Reports yesterday said policy in the Labour manifesto will include:
- A ‘windfall tax’ on oil companies that could lead to hike in fuel duties;
- A ‘Right to Food Act’ designed to set prices for some foods that risks distorting the consumer market;
- Scrapping ‘opt-outs’ for the EU Working Time Directive to ban anyone from working for more than 48 hours a week;
- A new Cabinet Minister for Women and new laws to make misogyny a hate crime;
- Sweeping nationalisation programme of the railways, energy firms, water industry, Royal Mail and internet broadband providers;
- Effectively scrapping academies and free schools by putting them back under full local council control;
- A milkshake tax resulting from a massive expansion of the sugar levy.
Asked to confirm or deny whether the reported policies will be included in the final document, a Labour spokeswoman said: “Labour’s manifesto is a transformative document that will bring real change to the lives of the many, not the few.
“We will be launching it in full along with our ‘Grey Book’ of costings on Thursday. It will be worth the wait.”
McCluskey, who is Mr Corbyn’s biggest cheerleader in the trade union movement, described the forthcoming Labour manifesto as “a set of programmes for the twenty first century, a set of programmes that gives hope, a set of programmes that gives hope to our kids, hope to people who are struggling, hope to workers.”
He added: “You’ve only got to read what Labour is offering and I believe that once that happens, millions of people, ordinary working people will flock back to labour, come home to Labour.
“Give your kids a future, give hope something that we can all grab hold of.
“A million homes, the abolition of zero hour contracts, a £10 minimum wage for young people, student debt being lifted off our youth, the offer goes on and on and on.”
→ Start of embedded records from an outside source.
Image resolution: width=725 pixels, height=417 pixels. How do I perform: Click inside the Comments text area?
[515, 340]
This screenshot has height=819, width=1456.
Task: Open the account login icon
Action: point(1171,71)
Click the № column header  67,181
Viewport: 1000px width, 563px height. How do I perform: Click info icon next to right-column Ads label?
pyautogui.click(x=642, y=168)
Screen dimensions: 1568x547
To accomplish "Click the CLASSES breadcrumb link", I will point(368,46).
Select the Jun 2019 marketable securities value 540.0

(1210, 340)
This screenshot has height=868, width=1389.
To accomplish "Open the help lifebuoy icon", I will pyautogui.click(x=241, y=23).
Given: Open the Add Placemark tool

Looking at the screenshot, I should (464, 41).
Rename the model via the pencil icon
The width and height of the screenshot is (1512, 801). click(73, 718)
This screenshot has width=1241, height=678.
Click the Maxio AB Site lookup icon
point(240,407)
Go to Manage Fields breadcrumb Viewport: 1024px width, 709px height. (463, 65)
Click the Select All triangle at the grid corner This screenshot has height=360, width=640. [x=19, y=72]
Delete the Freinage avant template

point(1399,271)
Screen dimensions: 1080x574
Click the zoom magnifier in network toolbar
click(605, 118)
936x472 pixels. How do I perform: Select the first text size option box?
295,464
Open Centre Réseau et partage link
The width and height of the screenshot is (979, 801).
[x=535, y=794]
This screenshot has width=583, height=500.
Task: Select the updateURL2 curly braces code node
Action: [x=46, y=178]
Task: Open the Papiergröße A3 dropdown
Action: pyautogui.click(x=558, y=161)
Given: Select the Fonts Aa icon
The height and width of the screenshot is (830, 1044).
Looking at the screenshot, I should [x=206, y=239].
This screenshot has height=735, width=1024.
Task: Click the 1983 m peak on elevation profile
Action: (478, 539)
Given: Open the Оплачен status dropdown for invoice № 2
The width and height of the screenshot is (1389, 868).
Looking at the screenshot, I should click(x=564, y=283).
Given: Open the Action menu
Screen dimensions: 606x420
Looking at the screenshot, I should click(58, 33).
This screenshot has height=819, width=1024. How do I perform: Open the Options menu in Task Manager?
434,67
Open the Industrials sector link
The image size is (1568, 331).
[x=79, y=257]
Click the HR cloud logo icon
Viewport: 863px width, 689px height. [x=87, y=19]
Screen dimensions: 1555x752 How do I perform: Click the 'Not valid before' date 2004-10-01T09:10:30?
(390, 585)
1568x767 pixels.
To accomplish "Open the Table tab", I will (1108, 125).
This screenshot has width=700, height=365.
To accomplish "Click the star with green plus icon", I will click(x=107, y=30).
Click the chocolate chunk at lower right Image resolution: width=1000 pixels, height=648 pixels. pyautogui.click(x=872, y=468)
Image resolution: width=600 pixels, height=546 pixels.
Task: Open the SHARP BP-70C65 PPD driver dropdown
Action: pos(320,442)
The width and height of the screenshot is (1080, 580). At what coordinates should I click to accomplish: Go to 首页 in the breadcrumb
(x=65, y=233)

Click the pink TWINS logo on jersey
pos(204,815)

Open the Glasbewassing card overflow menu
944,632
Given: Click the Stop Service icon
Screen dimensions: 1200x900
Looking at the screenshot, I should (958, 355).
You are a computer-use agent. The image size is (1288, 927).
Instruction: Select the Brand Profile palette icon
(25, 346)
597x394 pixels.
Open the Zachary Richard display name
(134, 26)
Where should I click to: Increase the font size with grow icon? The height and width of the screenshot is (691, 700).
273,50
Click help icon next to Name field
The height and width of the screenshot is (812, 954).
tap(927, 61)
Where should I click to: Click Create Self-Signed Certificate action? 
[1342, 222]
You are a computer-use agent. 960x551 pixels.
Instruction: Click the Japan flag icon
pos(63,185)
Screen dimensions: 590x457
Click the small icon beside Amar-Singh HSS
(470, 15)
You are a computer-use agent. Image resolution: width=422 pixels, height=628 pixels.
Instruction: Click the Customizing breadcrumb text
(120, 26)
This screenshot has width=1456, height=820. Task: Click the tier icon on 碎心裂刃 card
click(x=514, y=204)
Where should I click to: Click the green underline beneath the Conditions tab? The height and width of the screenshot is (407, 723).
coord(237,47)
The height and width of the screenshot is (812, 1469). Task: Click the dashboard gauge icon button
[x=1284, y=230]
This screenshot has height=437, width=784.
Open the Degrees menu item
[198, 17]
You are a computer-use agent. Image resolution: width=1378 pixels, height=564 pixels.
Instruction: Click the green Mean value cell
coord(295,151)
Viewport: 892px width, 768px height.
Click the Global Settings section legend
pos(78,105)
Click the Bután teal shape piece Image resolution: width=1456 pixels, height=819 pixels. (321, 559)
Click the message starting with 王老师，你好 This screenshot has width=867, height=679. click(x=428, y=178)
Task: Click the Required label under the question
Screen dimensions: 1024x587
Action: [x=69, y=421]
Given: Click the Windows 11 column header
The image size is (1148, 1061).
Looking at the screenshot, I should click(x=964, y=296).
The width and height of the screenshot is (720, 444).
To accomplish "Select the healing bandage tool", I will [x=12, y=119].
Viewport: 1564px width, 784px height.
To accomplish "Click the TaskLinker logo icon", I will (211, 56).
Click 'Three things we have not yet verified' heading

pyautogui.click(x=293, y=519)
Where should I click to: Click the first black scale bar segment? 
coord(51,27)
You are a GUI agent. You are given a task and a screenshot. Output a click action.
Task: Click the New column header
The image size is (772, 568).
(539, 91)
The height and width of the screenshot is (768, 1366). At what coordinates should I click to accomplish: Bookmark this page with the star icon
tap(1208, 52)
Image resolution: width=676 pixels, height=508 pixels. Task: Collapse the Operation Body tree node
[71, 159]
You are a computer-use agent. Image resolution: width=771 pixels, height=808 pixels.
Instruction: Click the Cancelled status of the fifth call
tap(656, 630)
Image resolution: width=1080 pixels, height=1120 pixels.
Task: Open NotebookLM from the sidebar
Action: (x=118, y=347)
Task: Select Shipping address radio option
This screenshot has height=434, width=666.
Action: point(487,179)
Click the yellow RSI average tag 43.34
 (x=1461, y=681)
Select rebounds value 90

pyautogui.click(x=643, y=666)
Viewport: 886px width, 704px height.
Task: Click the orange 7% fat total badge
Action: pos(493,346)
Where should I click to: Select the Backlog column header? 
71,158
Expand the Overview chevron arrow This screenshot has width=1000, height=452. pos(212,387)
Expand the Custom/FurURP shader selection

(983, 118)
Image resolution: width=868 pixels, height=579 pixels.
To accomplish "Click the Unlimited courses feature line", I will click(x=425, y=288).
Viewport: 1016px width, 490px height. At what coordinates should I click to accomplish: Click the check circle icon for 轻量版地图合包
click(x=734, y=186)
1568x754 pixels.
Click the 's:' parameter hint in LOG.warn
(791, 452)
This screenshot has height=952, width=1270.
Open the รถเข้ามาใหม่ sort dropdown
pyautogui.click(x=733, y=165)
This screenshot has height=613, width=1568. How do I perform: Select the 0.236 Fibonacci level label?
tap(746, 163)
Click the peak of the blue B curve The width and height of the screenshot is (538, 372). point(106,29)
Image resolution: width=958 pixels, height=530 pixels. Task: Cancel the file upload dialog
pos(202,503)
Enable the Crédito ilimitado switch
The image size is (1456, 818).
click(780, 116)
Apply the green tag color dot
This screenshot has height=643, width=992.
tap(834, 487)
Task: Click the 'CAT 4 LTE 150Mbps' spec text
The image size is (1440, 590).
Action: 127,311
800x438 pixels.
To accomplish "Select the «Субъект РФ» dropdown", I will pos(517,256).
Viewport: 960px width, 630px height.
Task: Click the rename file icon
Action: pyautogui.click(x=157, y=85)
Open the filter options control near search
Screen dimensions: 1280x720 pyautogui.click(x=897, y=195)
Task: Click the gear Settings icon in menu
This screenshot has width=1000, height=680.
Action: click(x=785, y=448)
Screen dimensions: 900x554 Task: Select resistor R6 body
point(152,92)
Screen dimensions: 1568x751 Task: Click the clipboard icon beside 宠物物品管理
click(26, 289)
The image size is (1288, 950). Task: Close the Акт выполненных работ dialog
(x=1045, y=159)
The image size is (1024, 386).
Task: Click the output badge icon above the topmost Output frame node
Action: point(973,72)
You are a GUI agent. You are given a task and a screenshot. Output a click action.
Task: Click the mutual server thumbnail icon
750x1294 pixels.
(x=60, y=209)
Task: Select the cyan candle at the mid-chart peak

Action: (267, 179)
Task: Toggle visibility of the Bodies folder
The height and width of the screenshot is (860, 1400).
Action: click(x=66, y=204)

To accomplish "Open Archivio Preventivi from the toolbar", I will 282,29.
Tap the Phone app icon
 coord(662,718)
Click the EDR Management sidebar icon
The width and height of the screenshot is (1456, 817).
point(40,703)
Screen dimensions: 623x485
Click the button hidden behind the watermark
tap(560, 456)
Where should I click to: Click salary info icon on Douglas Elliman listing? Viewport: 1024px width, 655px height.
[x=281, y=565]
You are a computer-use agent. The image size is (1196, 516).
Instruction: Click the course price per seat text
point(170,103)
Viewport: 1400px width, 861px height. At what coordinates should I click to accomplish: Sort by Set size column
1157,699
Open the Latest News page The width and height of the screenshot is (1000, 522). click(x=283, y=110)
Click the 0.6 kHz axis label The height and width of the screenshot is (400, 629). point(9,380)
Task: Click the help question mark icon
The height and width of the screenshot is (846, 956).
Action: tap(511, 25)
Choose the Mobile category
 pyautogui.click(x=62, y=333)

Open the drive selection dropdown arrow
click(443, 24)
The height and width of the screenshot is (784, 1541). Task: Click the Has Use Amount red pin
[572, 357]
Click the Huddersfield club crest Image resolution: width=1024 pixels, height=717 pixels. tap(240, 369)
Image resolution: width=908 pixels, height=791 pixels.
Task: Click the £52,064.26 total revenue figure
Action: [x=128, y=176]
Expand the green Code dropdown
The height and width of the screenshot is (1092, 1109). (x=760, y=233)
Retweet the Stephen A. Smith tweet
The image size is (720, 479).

Former Tory minister Mark Harper said: “If these latest policies do come to fruition in Labour’s manifesto, then they join state control of the internet, no plan to control immigration and another EU referendum from a party that didn’t like the result of the vote in 2016.
“The simple truth is that no matter what Labour’s manifesto looks like, only a Conservative Government will be able to get Brexit done and invest in our public services.”